Przepisz wpisy od samego początku do wiersza z „(546, 554).” włącznie, zastępując „image size” przez „screen resolution”. Poza tą zamianą nic nie zmieniaj.

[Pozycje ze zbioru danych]
════════

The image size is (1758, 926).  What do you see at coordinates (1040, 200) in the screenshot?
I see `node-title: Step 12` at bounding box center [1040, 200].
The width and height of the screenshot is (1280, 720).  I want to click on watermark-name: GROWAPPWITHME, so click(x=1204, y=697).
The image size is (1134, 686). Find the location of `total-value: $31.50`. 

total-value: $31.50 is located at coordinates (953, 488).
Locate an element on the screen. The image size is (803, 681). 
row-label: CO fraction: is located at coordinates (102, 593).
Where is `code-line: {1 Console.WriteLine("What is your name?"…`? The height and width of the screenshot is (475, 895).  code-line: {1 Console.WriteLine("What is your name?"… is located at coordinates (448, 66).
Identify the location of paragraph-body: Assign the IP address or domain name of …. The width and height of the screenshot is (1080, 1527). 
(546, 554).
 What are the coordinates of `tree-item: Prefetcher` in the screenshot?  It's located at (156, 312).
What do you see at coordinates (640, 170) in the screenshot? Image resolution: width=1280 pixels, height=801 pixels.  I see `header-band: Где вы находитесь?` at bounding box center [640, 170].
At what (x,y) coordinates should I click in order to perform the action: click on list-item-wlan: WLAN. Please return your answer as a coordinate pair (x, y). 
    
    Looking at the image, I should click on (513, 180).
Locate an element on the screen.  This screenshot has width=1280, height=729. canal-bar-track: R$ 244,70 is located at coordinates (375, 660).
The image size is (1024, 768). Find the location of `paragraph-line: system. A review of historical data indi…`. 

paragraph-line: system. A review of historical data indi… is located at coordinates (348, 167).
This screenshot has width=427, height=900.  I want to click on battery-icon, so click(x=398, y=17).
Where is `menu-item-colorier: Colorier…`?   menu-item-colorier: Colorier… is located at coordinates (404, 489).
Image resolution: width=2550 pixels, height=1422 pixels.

════════

Odpowiedź:
The screen resolution is (1758, 926).  What do you see at coordinates (1040, 200) in the screenshot?
I see `node-title: Step 12` at bounding box center [1040, 200].
The width and height of the screenshot is (1280, 720).  I want to click on watermark-name: GROWAPPWITHME, so click(x=1204, y=697).
The screen resolution is (1134, 686). Find the location of `total-value: $31.50`. 

total-value: $31.50 is located at coordinates (953, 488).
Locate an element on the screen. The screen resolution is (803, 681). 
row-label: CO fraction: is located at coordinates (102, 593).
Where is `code-line: {1 Console.WriteLine("What is your name?"…`? The height and width of the screenshot is (475, 895).  code-line: {1 Console.WriteLine("What is your name?"… is located at coordinates (448, 66).
Identify the location of paragraph-body: Assign the IP address or domain name of …. The width and height of the screenshot is (1080, 1527). 
(546, 554).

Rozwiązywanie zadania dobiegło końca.